__Verilen metin__
====

Geçen yılın başlarında Meksika’da gündeme gelen sözleşmeli evlilik yasa tasarısıyla birlikte, bu konu ülkemizde de tartışıldı ve konunun uzmanları olsun, medya ya da sanat camiası olsun görüşlerini açıkladılar. Kısaca, çiftler belli bir süreliğine evlenecekler ve bu sürenin sonunda evli kalıp kalmayacakları kendilerine sorulacaktı. Devam etmek istemeyen çiftlerin evlilikleri boşanma davasına gerek kalmadan orada bitirilecek, devam etmek isteyen çiftler ise yine belirlenen zamana kadar bu sözleşmeli evliliği sürdürebilecekti.
Konu bizim gündemimize düştüğünde, bu duruma farklı kesimlerden hemen hemen benzer görüşler geldi. Psikiyatrlar olsun, hukuk insanları olsun konuya ilişkin görüşlerini açıkladılar. Ve bu açıklamalar şu sonuçlara vurgu yaptı:
– Bu yasa evlilik kurumunu tartışmaya açar ancak boşanmaları azaltmaz.
– Çiftler evliliğe nasılsa bitecek diye yatırım yapmaz.
– Kadınlar süreli olduğu için çocuk yapmaktan kaçınır.
– Evlilik duygusal birlikteliktir. Şirket gibi düşünülemez.
– Zaten kanunumuzda anlaşmalı boşanma var.
– Çocuklar bu durumdan olumsuz etkilenirler.
– Evliliklerin heyecanını yitirmemesi için tek çözüm bu.
Bu ve benzeri görüşleri daha da saymak mümkün. Ve tüm bu olumsuz görüşlere rağmen, bu duruma olumlu bakanlar da vardı. Onların dayanakları da evliliklerde zaman içinde yaşanan heyecan kaybıydı.
Ülkemizde boşanmaların en çok yaşandığı yıl aralığı 0-5 yıl arasıdır. Durum böyle olunca, aslında 2, 3 ya da 4 yıllık sözleşmeli bir evlilik akdinin bu noktada çok da bağlayıcı olduğunu düşünmüyorum. Dolayısıyla, evliliğin ilk 5 yılında boşanma oranının en yüksek olduğu ülkemizde bu tezi savunanların çok da haklı olmadıkları gerçeği ortada durmaktadır.
Evlilik kurumu tabii ki tartışmaya açılmalıdır. Ve bana göre bunun ivedilikle yapılması gerekmektedir çünkü evlilikte yaşananların veya yaşanmayanların neler olduğunun tespiti ve bunun çözümlerinin üzerinde uzun uzun yazılması ve konuşulması gerekmektedir. Yıllardır ertelenmiş ve ne yazık ki genel anlamda sadece ünlülerin evliliklerindeki durum ve konumlarıyla ilgili gelişmeler olduğunda konuşulabilen ve tartışılan bir konu olmaktan çıkarılıp, evliliğin her kesimden insanların baz alındığı platformlarda konuşulması artık kaçınılmazdır.

====

__Alıştırma yönergesi__
Sözleşmeli evlilik konulu metne göre yazarın ülkesinde boşanmalar en çok hangi yıl aralığında yaşanmaktadır?

__Veri bölümü__
====

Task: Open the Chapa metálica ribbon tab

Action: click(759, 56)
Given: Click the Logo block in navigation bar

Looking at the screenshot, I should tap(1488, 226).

====

__Alıştırmanın sonucu__
0-5 yıl arasında.